Hexagons are the best regular polygon tiling for that. I don't know if there's a better irregular shape - my intuition is not, but it is just an intuition.
Von Neumann probes would build their circuitry and sensory through these shapes, rather than straight edges. The curved areas would allow for more ports/slots on the edges to connect these pieces for whatever data is needed.
Theoretically speaking, of course.
are there tilings that go a long ways out and seem to be periodic or aperiodic but then change from seemingly periodic to aperiodic or the reverse?
are there tilings that go a long ways out before they break and stop being able to tile at all?
is there a maximum finite tiling that knowingly breaks?
is it possible to construct a tiling that's unknowably periodic? i.e. it's impossible to prove if it's periodic or aperiodic?
very interesting
Alright so now that tiling the plane is finished, how about aperiodic monopolyhedron (yikes) in the room?
Imagine tiling the entire maths building with one tile❤
I love human beings. "What if?" "Let's try and find out!" Joy.
watching this video made me miss the Numberphile podcast
Thank you
The thing about someone putting the tile on a sock made me wonder: Are there any interesting questions about aperiodic tilings of non-flat spaces? Or are there simply too many non-flat spaces that can't be tiled at all? (Also: Are "tilings" of higer-dimensional spaces an interesting problem or are there trivial generalisations? )

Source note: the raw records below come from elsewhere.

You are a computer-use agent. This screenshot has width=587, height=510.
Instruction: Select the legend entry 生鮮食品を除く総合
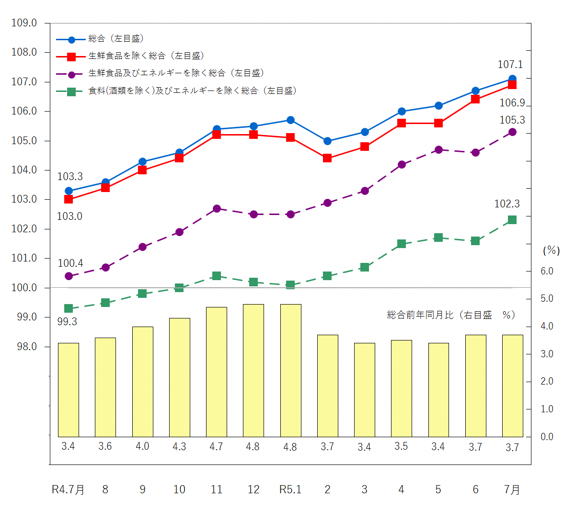tap(146, 56)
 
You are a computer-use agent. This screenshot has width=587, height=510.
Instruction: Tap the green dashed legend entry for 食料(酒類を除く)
tap(192, 91)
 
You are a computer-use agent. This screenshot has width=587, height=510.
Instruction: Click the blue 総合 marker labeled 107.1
tap(512, 79)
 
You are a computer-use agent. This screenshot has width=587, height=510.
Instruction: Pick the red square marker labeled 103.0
tap(69, 199)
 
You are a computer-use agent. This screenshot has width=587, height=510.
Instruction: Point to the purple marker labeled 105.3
tap(512, 132)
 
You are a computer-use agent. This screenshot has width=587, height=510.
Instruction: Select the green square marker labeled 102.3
tap(512, 220)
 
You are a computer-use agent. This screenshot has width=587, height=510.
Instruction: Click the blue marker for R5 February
tap(327, 141)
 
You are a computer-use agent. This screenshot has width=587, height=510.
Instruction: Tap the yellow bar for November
tap(217, 372)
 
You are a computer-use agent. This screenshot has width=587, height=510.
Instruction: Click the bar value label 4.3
tap(179, 446)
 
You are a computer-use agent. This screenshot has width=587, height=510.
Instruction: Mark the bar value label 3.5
tap(401, 446)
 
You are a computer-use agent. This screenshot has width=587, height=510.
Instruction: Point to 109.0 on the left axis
tap(24, 23)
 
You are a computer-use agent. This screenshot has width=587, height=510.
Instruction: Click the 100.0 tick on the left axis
tap(24, 288)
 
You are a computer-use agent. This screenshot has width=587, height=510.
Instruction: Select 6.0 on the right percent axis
tap(547, 271)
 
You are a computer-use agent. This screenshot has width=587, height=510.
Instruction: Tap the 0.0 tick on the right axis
tap(547, 437)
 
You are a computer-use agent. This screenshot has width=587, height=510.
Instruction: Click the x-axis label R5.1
tap(290, 489)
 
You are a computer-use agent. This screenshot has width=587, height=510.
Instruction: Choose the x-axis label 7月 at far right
tap(512, 489)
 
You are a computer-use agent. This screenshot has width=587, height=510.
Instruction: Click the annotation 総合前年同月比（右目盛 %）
tap(451, 315)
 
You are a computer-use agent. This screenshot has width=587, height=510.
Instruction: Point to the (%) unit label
tap(551, 250)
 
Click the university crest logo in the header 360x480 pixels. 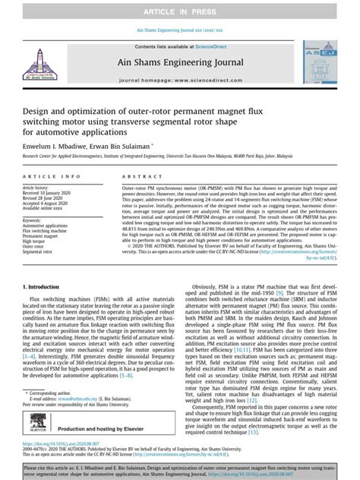[x=45, y=68]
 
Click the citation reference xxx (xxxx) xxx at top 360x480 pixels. [x=209, y=30]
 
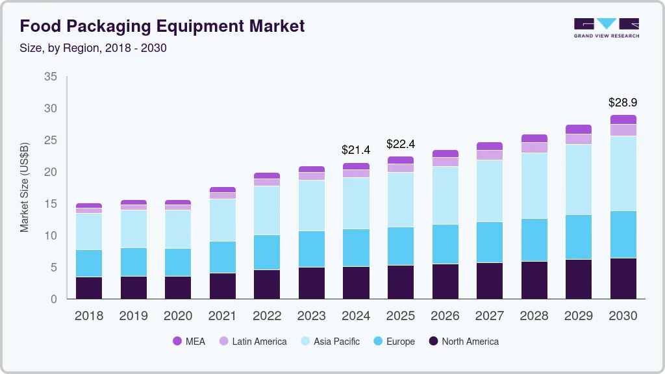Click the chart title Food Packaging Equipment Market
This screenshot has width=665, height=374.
pyautogui.click(x=162, y=26)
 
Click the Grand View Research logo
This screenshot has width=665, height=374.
pyautogui.click(x=606, y=27)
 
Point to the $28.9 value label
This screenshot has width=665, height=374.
pyautogui.click(x=622, y=103)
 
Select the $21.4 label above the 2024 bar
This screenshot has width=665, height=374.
pyautogui.click(x=356, y=150)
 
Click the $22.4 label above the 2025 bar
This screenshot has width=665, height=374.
pyautogui.click(x=400, y=143)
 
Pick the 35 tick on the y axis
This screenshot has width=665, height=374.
pyautogui.click(x=51, y=77)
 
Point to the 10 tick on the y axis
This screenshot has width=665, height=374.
pyautogui.click(x=51, y=236)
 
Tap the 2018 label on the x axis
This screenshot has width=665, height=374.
pyautogui.click(x=88, y=316)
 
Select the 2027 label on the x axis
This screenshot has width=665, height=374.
pyautogui.click(x=489, y=316)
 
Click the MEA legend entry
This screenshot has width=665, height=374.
pyautogui.click(x=188, y=341)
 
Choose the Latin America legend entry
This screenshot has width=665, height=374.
pyautogui.click(x=252, y=341)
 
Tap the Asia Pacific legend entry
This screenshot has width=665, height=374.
pyautogui.click(x=329, y=341)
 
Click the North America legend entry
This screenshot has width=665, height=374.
pyautogui.click(x=463, y=341)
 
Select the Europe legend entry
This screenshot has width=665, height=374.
pyautogui.click(x=393, y=341)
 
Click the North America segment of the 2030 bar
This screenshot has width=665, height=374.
pyautogui.click(x=623, y=279)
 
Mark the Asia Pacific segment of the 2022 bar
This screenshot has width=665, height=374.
pyautogui.click(x=267, y=210)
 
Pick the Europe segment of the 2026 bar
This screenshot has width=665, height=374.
pyautogui.click(x=445, y=244)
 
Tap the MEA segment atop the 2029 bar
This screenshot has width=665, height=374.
pyautogui.click(x=578, y=129)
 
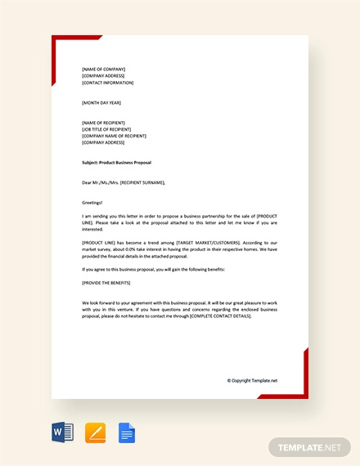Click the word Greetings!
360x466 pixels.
click(x=92, y=202)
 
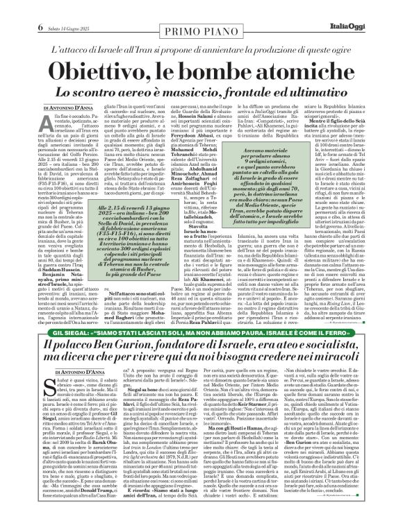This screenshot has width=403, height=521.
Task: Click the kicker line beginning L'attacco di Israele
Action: (201, 34)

I wonder if there is a higher dimensional periodic tile that results in this aperiodic monotile via the cut-and-project method that is used to describe quasi crystals?
well done you guys
I love the conversation but Dave smith always feels like an after thought to me, where the interview with him!??!
Is there a relationship between the aperiodic monotiles and the transcendental numbers?

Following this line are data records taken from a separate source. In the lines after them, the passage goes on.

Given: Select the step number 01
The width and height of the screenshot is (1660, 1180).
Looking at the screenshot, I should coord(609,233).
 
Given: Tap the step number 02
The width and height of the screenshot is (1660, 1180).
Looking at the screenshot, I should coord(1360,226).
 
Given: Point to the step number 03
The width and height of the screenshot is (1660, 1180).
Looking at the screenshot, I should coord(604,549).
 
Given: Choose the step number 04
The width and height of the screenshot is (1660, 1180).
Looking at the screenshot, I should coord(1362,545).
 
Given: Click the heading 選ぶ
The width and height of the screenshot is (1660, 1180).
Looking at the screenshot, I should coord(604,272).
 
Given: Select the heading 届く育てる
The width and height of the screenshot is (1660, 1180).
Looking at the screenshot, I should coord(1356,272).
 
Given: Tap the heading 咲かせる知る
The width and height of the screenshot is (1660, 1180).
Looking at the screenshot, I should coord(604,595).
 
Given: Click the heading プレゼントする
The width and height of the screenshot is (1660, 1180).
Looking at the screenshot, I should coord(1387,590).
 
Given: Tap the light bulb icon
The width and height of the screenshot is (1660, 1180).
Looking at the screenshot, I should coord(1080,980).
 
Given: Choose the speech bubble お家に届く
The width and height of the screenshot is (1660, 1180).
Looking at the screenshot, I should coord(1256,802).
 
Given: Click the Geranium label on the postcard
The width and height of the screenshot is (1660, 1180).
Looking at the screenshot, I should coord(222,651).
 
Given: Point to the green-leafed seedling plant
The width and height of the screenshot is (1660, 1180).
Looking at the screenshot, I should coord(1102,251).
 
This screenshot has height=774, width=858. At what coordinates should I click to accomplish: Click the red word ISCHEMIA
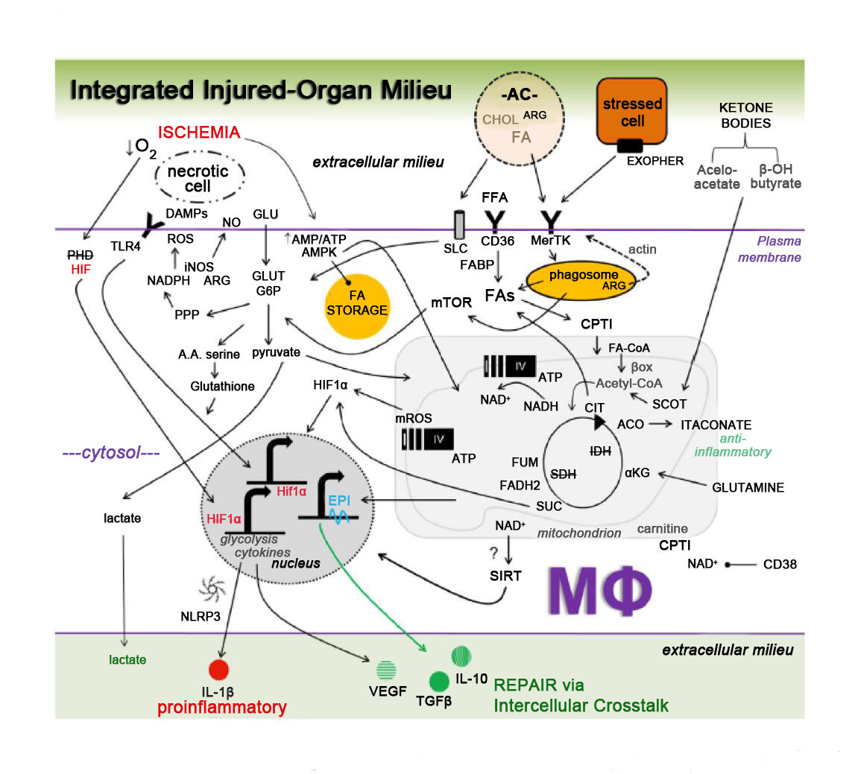(199, 133)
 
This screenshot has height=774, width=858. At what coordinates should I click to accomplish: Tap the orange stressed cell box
(631, 112)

The hat is made of 8 kites. Is that the minimum number? Or could we make an aperiodic monotile with fewer kites or darts?
what about non-euclidean tiling? such as the surface of a sphere
Do you think there are other aperiodic monotiles out there waiting to be discovered?

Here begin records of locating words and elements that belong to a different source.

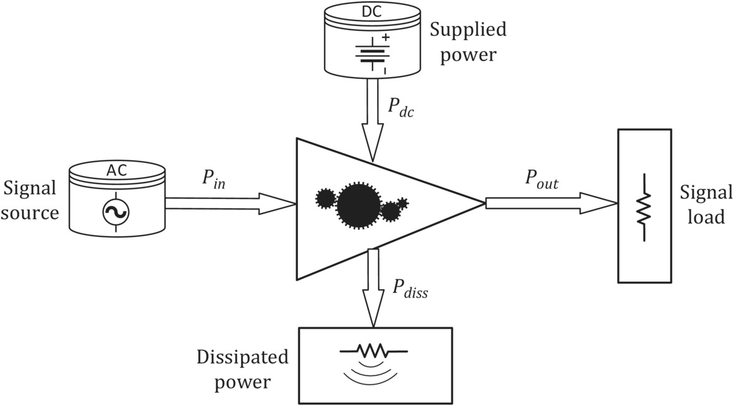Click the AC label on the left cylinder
(x=117, y=170)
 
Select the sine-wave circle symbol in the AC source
(x=116, y=213)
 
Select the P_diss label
(x=410, y=288)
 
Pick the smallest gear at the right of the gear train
(x=402, y=203)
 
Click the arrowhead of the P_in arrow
(x=278, y=203)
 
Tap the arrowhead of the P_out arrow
(x=599, y=203)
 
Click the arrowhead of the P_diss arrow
(x=372, y=313)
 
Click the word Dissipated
(x=243, y=358)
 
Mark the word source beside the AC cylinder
(x=30, y=213)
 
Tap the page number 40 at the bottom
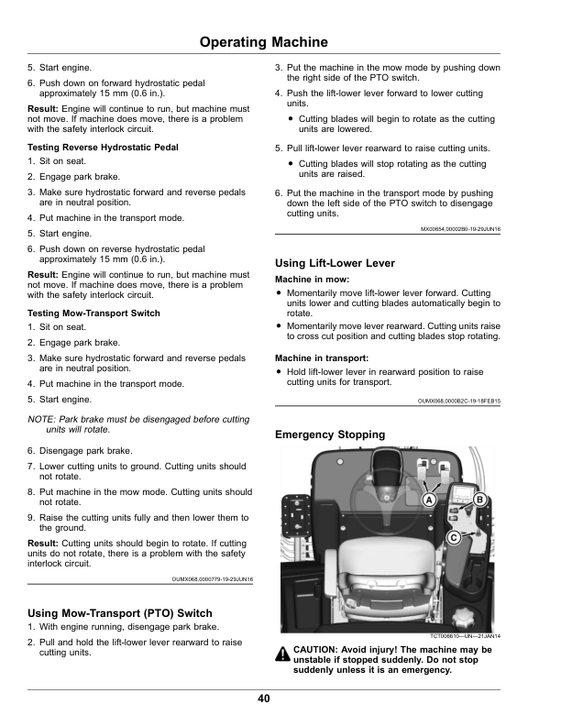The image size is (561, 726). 264,699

Or a proof that there "can be only one" (reference to Highlander).
@@bitfloggerI wouldn't be surprised if it is soon proven there are infinitely many. It seems that once a breakthrough like this is made, it can unlock further discoveries very quickly
What's really blowing my mind is, the hat is simply composed of (correct me if I'm wrong!) sections of regular hexagons...that cannot beeeee!!!!
Can these shapes also tile non-planar surfaces eg. a cylinder, sphere or moebius strip?
Someone please make a “hat” shaped cookie cutter so that professor Kaplan can safely eat (a bunch of) his hat!
Should be possible to make a segment of 3D printer filament with preexisiting bracing that can interleave to create adamantine stability without resorting to custom
Chiral space filling.
I wonder what happens with designer crystals in that shape
Q: When can I buy these in ceramic for redoing my kitchen tiles?
Does the 'hat' now provide a blueprint for creating other such shapes?
This is great and all, but how is this significant, what are applications of this monotile?
I think that it'd be cool if the college/university that Prof. Kaplan works at would construct their future math building so that it's shaped like his "hat" tile!